OCR stands for “Optical Character Recognition” which is the process of converting text on paper to editable text. This article will discuss the processes for performing Optical Character Recognition and its benefits.
What is OCR
The Merriam-Webster Dictionary defines OCR as:
“Scanning and comparison technique intended to identify printed text or numerical data. It avoids the need to retype already printed material for data entry. OCR software attempts to identify characters by comparing shapes to those stored in the software library. The software tries to identify words using character proximity and will try to reconstruct the original page layout. High accuracy can be obtained by using sharp, clear scans of high-quality originals, but it decreases as the quality of the original declines.”
So in simple terms it is the process of converting text on paper to text that can be used in a computer word processor.
How is it Performed?
The first step in the OCR process is to scan the document. The best setting for OCR scanning is 300dpi “black and white”. Pretty much any scanner these days will give a good enough image for a good quality OCR.
The first step in the OCR process is to scan the document. The best setting for OCR scanning is 300dpi “black and white”. Pretty much any scanner these days will give a good enough image for a good quality OCR.

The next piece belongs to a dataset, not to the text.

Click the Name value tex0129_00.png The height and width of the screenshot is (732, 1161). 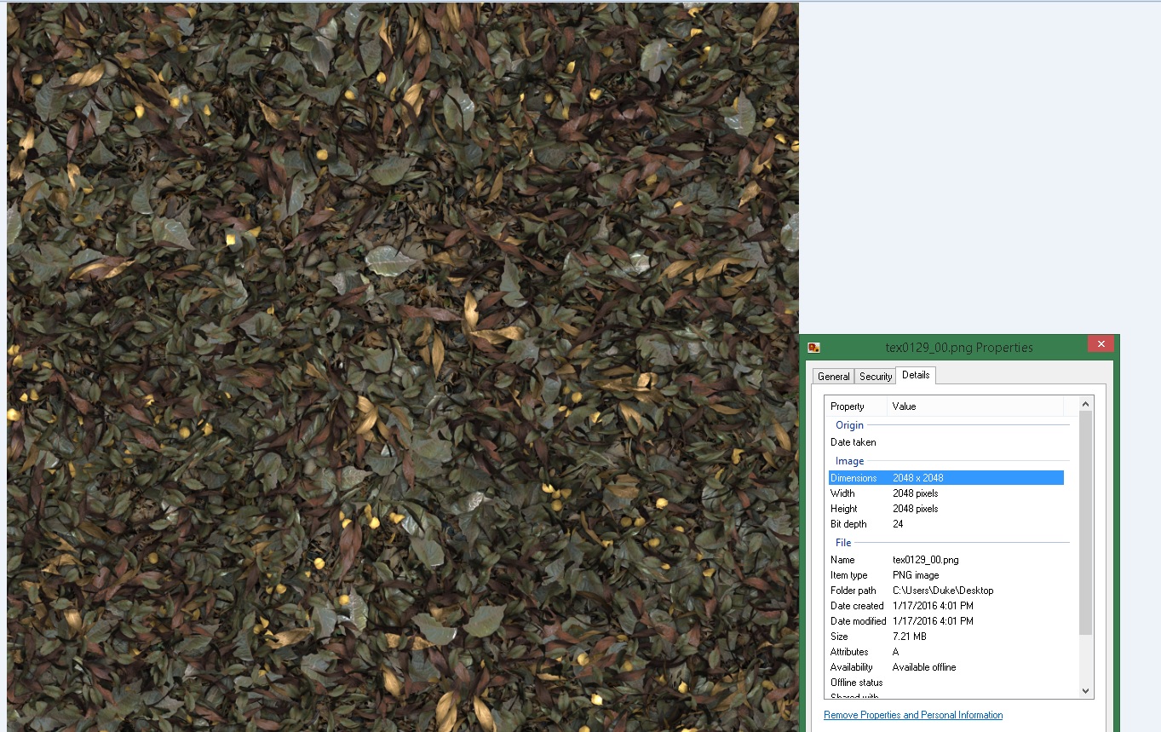(925, 560)
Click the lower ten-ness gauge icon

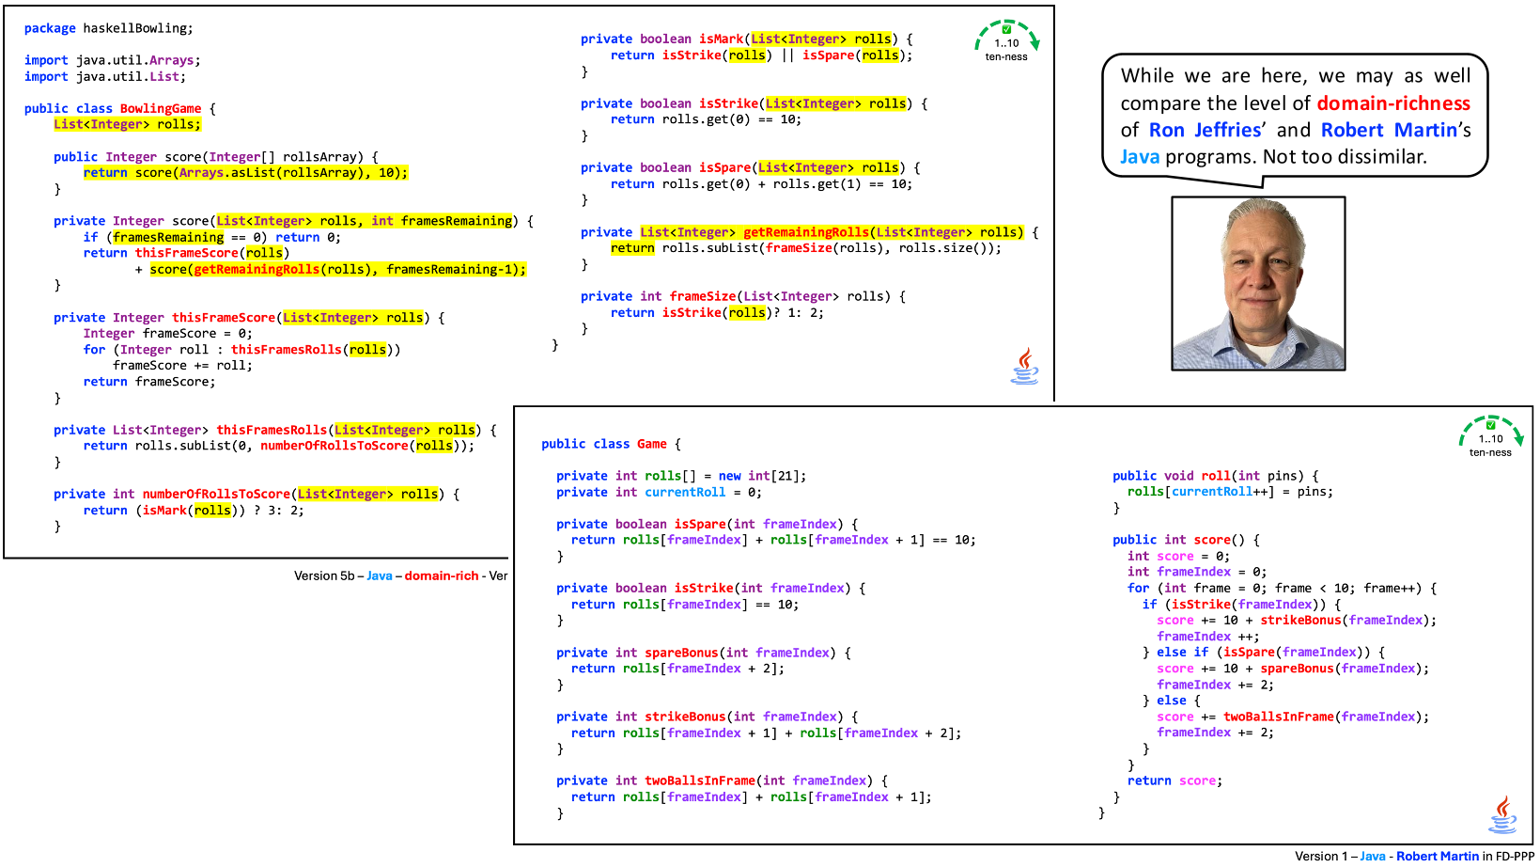(x=1491, y=436)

The next step is to use computerized OCR software to OCR the image. So let’s get a little technical. The way this works (see figure 1) is that the OCR engine will divide the page up into a grid of very small boxes. It will then start at the top left corner of the page and look at each box going from left to right. Assuming that the very top of the page is all white it will keep on going down to the next line down and keep going until it sees a box that is not all white. The system will then follow that character around until it comes back to where it started. It will then cut that character out and compare it to a number of templates that will be character sets in a large number of type styles and sizes. Once it gets the best match it will know what the character is, the font and the font size. It will then compare the following characters to that template until it sees a different font or font size. After the OCR process it will usually save its results as either a word processor document or text file. More sophisticated OCR software programs will include formatting of the document and also include graphics, tables, charts, headers and footers.
Why is it Beneficial?
OCR’ing is beneficial for a number of reasons:
- Make Document Editable – It is much more efficient and cost effective to OCR a paper report, book, manual…etc. than to retype it.
- Full Text Search Capability – OCR may be applied to textual Adobe Acrobat PDF files to make them full text searchable. When combined with Adobe Acrobat Catalogue searching across whole collections of multiple files becomes possible.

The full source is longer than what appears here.